The pieces produced for The Twilight Language of Nigel Kneale take an eclectic and varied approach to their subject matter and include amongst other chapters:

1. Roger Luckhurst’s piece which in part takes in an examination of parapsychology in the 1970s.

2. Drew Mulholland’s discussion of discovering Quatermass in his youth within a cultural milieu that included English classical composer Holst, tape loops, ghosts, space, memory and telepathic insects from Mars and how it lead to the esoteric techniques which produced some of the sounds on his Quatermass-inspired album Séance at Hobs Lane (2001).

3. Ken Hollings’ intertwining of the space race and the electronic music explorations of the BBC Radiophonic Workshop and others such as Brian Eno, Hawkwind and Cabaret Voltaire.

4. William Fowler’s examination of Nigel Kneale’s curious foray into comedy with the series Kinvig (1981).

5. Sophia Al-Maria’s notes, stills and script of an imaginary lost and now found series of Quatermass.

6. An enigmatic piece of fantasy orientated fiction by Mark Pilkington that appears in part to be rooted in imaginary British history and the early optimistic days of post-war development.

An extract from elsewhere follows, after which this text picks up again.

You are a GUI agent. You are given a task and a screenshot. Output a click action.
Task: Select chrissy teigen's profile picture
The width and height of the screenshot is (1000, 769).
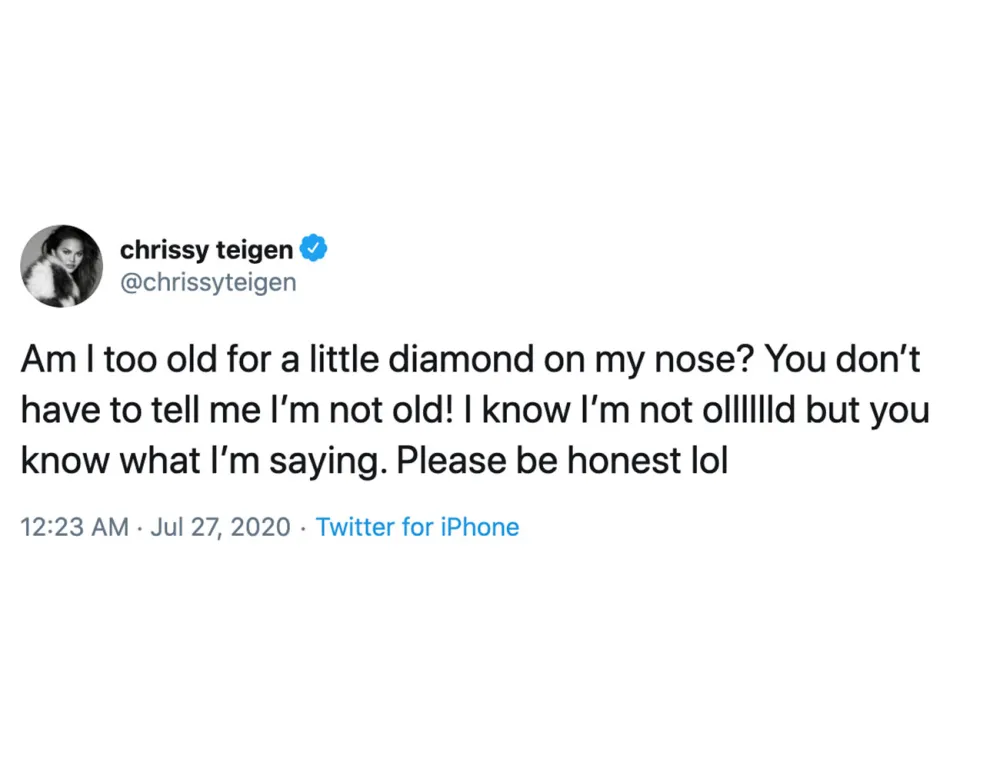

7. China Miéville and Michael C. Vasquez’s conversation on Nigel Kneale that becomes a freeform almost psychogeographic wandering and takes in Sapphire & Steel (1979-1982), Ghost Box Records, Doctor Who (old and new), M.R. James’ ghost stories, J.G. Ballard, zombies and the literal crawling of a bug across the screen in a recording of The Quatermass Experiment (1953) due to it being recorded by a film camera being pointed at a monitor that was playing the live broadcast.

The eclectic and multidisciplinary nature of the work that has been produced and its themes could be considered an expression of the earlier-mentioned way in which a relatively small core of 1960s and 1970s British film and television, that has come to be connected with wyrd culture and hauntology, continues to inspire a wide range of responses and contemporary creative output.